Ambalaj üzerindeki özel efektler, sadece dikkati ürün üzerine daha çok çekip, cazip göstermek için değil, tüketiciyi ilgilendiren bilgilerin aktarılması amacıyla da kullanılabilir. Dokunsal ambalaj çözümleri, sözcüklerden daha açık, daha etkili yollarla bilgi aktarımlarında giderek daha çok kullanılmakta... Örneğin tasarımcı Solveiga Pakastaite’in 2014 Dyson ödülünü kazanmış “Dokunsal Son Kullanım Tarihi” inovasyonunda, ambalaj üzerine yerleştirilen küçük bir jelatin tabaka sayesinde, jelatinin ilk başta pürüzsüz olan kıvamı bozulduğu an “ürünü çöpe atma” zamanı geldiği anlaşılabilmektedir.
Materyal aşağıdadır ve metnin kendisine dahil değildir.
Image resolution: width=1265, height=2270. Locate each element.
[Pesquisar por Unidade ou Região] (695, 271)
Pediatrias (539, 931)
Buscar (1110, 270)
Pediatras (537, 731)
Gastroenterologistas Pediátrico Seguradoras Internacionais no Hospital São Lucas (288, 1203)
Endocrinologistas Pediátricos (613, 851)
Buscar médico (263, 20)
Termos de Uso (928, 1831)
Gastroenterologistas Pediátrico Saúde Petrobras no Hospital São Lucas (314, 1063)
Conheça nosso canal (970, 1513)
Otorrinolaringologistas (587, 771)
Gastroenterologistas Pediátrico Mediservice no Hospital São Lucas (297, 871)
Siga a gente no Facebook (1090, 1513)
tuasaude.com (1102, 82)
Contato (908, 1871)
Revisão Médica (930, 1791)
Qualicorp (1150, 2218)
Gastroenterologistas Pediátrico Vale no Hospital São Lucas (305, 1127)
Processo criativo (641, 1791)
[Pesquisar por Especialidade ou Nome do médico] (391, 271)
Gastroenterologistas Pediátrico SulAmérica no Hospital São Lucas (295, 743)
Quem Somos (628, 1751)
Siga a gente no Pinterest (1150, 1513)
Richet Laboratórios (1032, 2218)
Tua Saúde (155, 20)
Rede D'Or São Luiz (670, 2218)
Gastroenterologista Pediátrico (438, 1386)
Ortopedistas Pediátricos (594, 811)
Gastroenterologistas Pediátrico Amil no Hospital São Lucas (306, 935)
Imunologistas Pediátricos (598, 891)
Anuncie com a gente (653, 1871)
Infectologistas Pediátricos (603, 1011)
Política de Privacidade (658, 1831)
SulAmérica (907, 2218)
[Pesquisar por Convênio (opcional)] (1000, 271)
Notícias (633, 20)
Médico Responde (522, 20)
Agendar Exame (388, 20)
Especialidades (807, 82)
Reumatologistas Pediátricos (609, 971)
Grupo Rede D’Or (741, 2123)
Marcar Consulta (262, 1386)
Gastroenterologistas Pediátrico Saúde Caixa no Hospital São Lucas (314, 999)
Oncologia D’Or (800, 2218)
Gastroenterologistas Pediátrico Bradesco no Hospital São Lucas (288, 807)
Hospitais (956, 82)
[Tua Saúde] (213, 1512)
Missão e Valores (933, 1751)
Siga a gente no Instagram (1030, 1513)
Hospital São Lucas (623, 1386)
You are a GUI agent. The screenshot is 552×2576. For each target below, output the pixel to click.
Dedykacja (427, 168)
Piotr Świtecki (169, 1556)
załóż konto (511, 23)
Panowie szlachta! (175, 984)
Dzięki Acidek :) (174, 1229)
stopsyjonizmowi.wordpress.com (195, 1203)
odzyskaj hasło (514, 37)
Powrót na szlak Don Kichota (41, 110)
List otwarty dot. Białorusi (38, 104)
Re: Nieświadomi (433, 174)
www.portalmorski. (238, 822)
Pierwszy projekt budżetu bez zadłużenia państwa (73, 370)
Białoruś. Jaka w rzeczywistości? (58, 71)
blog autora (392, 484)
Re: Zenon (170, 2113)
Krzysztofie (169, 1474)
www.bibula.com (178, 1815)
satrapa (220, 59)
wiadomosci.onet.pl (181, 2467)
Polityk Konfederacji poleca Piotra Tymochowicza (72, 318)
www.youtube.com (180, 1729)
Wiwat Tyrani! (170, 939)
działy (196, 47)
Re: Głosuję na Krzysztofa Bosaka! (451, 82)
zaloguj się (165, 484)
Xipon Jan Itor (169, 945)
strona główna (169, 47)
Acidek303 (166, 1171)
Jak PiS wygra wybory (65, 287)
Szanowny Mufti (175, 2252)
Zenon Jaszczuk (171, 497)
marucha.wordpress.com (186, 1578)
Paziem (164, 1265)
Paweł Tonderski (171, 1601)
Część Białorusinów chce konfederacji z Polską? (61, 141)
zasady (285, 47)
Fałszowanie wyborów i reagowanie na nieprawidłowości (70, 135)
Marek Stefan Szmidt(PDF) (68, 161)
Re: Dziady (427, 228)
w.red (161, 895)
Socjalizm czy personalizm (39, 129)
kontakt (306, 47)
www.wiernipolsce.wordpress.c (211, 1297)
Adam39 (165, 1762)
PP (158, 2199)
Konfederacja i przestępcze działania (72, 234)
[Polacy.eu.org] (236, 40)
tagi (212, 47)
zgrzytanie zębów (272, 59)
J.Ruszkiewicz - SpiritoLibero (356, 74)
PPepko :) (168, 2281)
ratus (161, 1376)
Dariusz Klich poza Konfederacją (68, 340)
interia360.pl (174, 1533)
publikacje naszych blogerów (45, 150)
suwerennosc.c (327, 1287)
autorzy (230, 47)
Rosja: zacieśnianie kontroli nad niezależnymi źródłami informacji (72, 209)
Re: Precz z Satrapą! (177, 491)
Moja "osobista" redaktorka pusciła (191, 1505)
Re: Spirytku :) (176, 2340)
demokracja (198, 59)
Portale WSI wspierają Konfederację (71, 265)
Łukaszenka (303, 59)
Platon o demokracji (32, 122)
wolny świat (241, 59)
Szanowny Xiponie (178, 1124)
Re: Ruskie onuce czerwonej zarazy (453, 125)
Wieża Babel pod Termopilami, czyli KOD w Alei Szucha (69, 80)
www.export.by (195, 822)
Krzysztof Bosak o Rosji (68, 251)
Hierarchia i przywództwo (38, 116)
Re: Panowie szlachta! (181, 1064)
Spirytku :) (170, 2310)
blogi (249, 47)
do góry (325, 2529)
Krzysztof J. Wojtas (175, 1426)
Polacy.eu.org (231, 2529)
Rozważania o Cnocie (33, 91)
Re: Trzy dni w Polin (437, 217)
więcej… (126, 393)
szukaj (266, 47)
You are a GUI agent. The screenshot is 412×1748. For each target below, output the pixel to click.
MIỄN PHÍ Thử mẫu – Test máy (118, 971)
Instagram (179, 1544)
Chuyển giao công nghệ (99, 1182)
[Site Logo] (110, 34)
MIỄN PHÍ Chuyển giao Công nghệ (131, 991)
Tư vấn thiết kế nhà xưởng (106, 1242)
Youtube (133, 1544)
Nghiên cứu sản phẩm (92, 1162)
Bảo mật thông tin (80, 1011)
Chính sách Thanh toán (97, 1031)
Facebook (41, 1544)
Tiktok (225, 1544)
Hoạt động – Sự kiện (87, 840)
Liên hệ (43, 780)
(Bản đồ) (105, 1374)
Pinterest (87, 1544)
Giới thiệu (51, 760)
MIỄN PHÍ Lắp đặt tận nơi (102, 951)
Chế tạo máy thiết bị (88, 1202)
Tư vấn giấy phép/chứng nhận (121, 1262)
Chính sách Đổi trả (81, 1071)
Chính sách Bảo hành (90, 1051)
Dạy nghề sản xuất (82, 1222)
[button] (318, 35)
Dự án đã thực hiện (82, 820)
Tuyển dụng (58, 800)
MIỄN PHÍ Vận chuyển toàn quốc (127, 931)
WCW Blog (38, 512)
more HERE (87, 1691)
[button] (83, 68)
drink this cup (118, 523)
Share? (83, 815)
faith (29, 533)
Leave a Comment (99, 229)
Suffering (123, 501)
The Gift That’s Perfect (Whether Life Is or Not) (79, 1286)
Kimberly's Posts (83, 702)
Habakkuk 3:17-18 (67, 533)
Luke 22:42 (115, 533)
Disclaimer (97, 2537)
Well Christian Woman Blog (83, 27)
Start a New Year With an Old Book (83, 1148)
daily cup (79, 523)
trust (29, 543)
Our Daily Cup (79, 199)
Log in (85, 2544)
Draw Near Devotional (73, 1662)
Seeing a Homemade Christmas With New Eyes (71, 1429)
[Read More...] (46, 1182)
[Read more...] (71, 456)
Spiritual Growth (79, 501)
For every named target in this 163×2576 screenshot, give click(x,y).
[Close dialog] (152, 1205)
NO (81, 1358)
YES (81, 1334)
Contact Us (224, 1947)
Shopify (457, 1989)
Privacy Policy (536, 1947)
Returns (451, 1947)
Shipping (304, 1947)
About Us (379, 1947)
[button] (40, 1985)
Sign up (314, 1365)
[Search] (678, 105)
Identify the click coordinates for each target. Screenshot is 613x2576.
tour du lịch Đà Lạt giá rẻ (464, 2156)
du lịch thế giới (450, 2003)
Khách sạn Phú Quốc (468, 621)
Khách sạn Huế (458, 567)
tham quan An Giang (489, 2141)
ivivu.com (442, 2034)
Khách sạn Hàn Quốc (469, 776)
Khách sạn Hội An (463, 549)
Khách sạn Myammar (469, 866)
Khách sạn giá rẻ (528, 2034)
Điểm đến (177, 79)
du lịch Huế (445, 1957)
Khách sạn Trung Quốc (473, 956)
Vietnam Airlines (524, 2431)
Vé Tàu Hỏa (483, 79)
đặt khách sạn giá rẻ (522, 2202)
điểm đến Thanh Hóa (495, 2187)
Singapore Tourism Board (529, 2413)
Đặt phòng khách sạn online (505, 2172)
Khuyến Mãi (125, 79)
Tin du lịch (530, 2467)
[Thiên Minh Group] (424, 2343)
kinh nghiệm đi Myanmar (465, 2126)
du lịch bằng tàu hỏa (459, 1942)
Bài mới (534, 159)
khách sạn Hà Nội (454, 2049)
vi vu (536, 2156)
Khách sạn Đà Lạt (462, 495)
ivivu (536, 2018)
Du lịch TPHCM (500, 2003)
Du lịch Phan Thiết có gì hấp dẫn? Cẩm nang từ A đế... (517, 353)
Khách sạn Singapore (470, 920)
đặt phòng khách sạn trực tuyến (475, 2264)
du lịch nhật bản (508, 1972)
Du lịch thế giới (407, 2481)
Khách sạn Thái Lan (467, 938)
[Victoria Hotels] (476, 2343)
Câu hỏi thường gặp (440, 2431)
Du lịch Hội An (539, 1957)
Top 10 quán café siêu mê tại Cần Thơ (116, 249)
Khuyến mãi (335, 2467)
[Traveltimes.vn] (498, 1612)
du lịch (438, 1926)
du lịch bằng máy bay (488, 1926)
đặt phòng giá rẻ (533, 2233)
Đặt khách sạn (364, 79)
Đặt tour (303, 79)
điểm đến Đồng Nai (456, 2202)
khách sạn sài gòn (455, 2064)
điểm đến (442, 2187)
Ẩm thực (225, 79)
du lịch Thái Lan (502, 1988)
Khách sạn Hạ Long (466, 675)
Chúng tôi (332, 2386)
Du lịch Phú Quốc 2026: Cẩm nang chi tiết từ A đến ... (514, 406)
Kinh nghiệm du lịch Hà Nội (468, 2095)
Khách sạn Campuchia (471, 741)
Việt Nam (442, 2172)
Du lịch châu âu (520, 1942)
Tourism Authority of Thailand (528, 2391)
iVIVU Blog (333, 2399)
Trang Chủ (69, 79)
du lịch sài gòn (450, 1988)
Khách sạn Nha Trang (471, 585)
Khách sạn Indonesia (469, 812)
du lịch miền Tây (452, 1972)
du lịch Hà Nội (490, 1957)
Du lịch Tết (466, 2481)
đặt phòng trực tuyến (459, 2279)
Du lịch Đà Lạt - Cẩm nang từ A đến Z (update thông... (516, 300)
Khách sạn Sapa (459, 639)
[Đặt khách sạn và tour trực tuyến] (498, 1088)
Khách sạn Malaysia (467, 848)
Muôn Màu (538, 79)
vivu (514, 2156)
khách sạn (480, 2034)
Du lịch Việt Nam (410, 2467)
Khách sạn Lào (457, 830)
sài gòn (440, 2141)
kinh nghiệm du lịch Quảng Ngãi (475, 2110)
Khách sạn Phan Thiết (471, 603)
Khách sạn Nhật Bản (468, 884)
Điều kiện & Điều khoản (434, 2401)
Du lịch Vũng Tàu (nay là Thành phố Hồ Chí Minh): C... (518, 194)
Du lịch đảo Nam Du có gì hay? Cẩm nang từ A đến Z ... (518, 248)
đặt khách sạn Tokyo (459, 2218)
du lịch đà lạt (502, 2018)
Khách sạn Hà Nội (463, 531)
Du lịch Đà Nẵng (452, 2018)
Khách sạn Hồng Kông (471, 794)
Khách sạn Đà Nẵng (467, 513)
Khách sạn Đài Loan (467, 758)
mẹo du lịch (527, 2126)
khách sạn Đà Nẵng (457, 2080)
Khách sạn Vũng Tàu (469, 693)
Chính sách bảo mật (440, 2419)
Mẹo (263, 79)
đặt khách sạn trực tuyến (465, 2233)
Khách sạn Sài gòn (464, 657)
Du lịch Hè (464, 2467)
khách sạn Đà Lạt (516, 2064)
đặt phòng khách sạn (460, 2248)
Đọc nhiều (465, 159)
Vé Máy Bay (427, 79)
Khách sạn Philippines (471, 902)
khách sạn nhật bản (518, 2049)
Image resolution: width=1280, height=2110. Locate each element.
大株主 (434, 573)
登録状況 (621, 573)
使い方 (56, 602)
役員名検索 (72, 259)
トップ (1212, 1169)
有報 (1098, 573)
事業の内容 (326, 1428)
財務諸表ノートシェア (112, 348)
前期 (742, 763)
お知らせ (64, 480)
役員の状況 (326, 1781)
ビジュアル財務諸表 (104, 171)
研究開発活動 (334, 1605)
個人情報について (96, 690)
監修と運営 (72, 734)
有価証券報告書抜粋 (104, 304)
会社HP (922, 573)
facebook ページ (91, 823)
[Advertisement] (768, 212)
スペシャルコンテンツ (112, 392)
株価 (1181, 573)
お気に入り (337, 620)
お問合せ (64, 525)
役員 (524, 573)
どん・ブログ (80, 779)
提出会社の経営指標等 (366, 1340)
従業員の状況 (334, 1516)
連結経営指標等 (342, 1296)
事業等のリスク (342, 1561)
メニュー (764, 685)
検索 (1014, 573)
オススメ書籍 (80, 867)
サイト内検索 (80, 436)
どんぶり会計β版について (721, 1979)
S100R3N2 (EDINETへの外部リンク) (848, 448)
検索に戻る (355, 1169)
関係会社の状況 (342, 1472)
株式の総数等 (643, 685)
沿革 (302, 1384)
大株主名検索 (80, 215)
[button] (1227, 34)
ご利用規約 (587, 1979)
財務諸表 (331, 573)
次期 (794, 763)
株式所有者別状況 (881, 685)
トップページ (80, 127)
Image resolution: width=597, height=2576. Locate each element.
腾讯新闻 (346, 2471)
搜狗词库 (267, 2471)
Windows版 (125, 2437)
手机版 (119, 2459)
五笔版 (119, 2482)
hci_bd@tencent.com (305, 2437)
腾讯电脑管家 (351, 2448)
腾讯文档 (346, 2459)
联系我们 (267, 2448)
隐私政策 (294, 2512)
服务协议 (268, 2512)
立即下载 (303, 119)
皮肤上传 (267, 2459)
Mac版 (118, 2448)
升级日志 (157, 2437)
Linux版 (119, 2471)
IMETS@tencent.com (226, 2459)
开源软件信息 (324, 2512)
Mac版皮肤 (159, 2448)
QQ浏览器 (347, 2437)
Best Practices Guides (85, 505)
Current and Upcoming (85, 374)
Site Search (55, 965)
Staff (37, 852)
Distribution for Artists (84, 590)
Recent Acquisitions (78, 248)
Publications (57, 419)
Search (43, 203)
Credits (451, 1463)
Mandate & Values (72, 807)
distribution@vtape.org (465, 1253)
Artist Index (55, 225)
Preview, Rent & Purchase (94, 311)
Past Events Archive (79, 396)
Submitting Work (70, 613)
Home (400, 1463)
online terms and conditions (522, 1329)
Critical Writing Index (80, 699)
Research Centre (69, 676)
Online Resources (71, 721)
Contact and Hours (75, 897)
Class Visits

Günümüz teknolojik gelişmeleri, özgün ambalaj tasarımlarının prototip olarak hazırlanmasını ve nihai haliyle basılmasını her zamankinden daha çabuk ve ucuz hale getirdi. Avrupalı gıda ve içecek üreticilerinin ambalajlarında kullandığı basılı kartonları tedarik eden firmalardan Graphic Packaging’in pazarlama departmanı yöneticisi Nikki Clark, önümüzdeki süreci şöyle değerlendiriyor: “Gıda ve içecek sektöründeki markalar hiç şüphe yok ki, ilgi çekmek, bir ambalajın veya ürünün değerini artırmak ve satışlarını patlatmak için çeşitli materyallerden ve tüketici duyularına (öncelikle görsel ve dokunsal, fakat aynı zamanda kulağa, buruna ve damağa da) hitap eden sonuç alıcı/cezbedici hamlelerden yararlanarak ürünlerini farklı gösterme arayışı içinde olacaklar.”
ÇEVRECİ AMBALAJLAMA
Tüketiciler, çevresel sürdürülebilirliğin sağlanmasına katkı yapacak doğru adımların gıda üreticisi markalar tarafından atılmasını istiyor. Bu konuda gıda üreticisi şirketleri zorlayan şey ise tüketicilerin bu isteğe karşılık “ekstra” bedel ödeme konusundaki isteksizlikleri… Ancak ABD’li tüketicilerin yaklaşık %63’ü “yeniden kullanılabilir” ya da “başka amaçla kullanılabilir” paketlemenin, ürünü satın alma konusundaki kararlarını etkileyen önemli faktörlerden biri olduğunu söylüyor. Gıda sektörü için bu, üzerinde çalışmaya değer bir alan olarak görünüyor.
‘KÜÇÜK’ ŞEYLER
Sağlık kaygısı taşıyan tüketicilerin %50’si, yeni ürün lansmanlarında farklı boyutta atıştırmalık paketlerle rafa çıkmanın, satın alma arzusunu artıracağı düşüncesinde… Mintel’e göre, gıda ve içecek üreticisi firmalar da bu sayede her bir tüketicinin kendisi için ‘uygun’ gördüğü ölçüyü anlama ve ona göre paketleme yapma imkânına kavuşuyor.